**WHAT THIS EXERCISE ASKS:**
1 - In the countdown of songs strippers dance to, which band and song hold spot 03?
2 - Decide whether each statement agrees with the countdown of songs strippers dance to. Answer yes or no for each, and quote the words of the countdown that settle it.
(a) The writer says the song "Down With The Sickness" has softened since strippers took it up.
(b) The writer gives a long comment on "Stupid Girl."
(c) The countdown says strippers from Canada to Scandinavia can sway to "Bump and Grind."
3 - Carry the countdown of songs strippers dance to forward from its final sentence.

**PASSAGE:**
Trust; she fuckin' hates me . . . clubbing baby seals.
03. Garbage - Stupid Girl
Um . . . yea. That about sums it up. No comment.
02. Disturbed - Down With The Sickness
I'll admit when this song came out we were rocking in the pits, but now that strippers have gotten a hold of this tune, it's softened up a bit. I'm entirely sick of hearing broads request this song, but I'm doubly sickened of stripper bitches in the dj booth voicing their rendition: "ohh ah aaah, aahhha ahah," while it's playing for a co-worker of hers.
You're not David Dramen, whore, so stop perpin'. Your kids and parents have lost all hope in you; they just haven't told you yet. Kill yourselves. Or if nothing else, free Charles Manson. He'll sort shit out.
01 or .00001? R Kelly - Bump and Grind
Doesn't matter if you're a White, Black, Puerto Rican or Hitler's papergirl; strippers love this song to dance to. R. Kelly has created a song that strippers from Canada all the way to Scandinavia can all sway to while working a day, night, or after-hours shift and still feel confident that grinding cock = sexy money.

**DATA LISTING:**

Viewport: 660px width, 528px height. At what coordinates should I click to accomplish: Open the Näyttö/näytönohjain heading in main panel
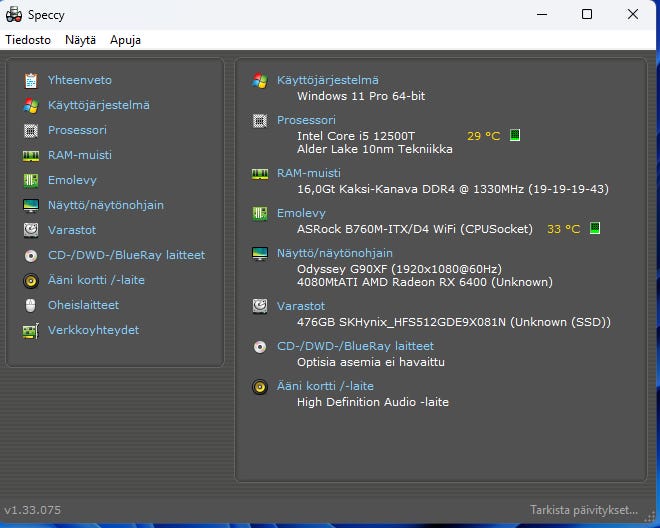(x=334, y=253)
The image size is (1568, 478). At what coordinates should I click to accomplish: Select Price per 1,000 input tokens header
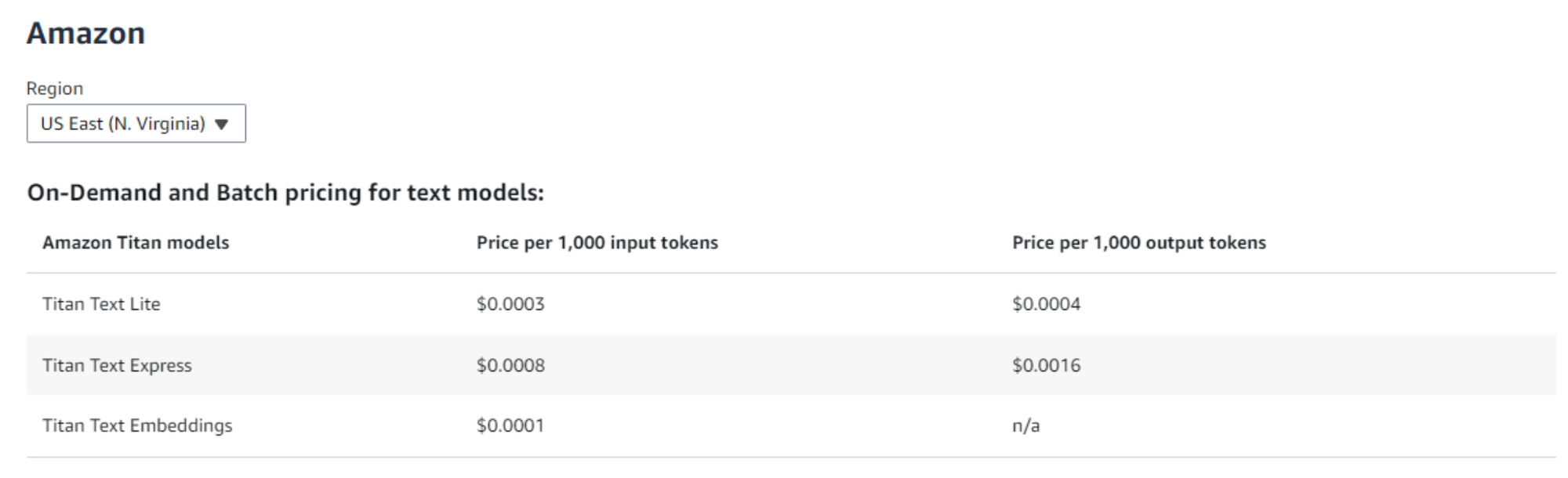click(x=597, y=243)
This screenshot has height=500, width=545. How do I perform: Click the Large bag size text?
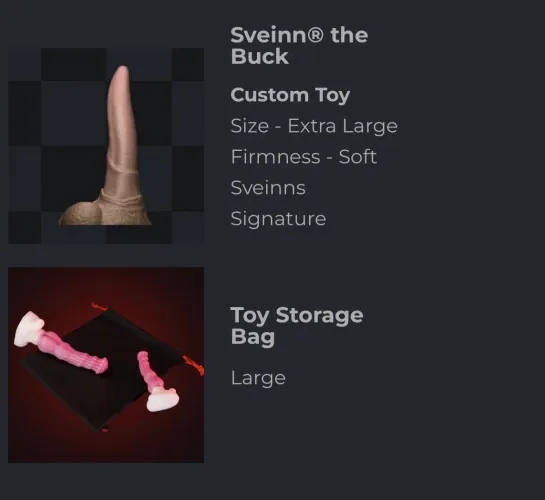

**WRITTEN RESPONSES:**
1 - Garbage, "Stupid Girl."

2 -
(a) Yes: "now that strippers have gotten a hold of this tune, it's softened up a bit."
(b) No: "Um . . . yea. That about sums it up. No comment."
(c) Yes: "strippers from Canada all the way to Scandinavia can all sway to"

3 -
Now, R. Kelly has made maaaaaaaaaaaaaaaany shit-storms of songs we've all had to tolerate throughout the years, but "Bump and Grind" is one of the few ditties out there that makes everyone---except the bitch on the pole---envy the deaf and/or want to go deep-sea diving without an oxygen tank because then, and only then would the pain be over.
Thanks, golden-shower dick. I don't really care how many chicks Robert Kelly pisses and shits on; all of his music still sucks ass. "R&B" is such a horrible music genre to start with, but then to glorify a single asshole as the king of that ceaseless shit-volcano just seems pointless to me. It's like crowning the biggest carp in the Mississippi River for being the greatest shit-eater ever, ya know? Whoooptie-fuckin-do! You're prolifically spreading more bullshit across the world, congrats! Go ahead and make another love song that hits the top 40 so I can grind my teeth for another three months, asshole . . . I just hope the next one won't top the ol' "Bump and Grind."
It's fairly simple: an everlasting ride on an incinerating elevator surely has to have some 'elevator music.' Well, "Bump and Grind" plays for eternity during the entire ride---there; that's my definition of Hell.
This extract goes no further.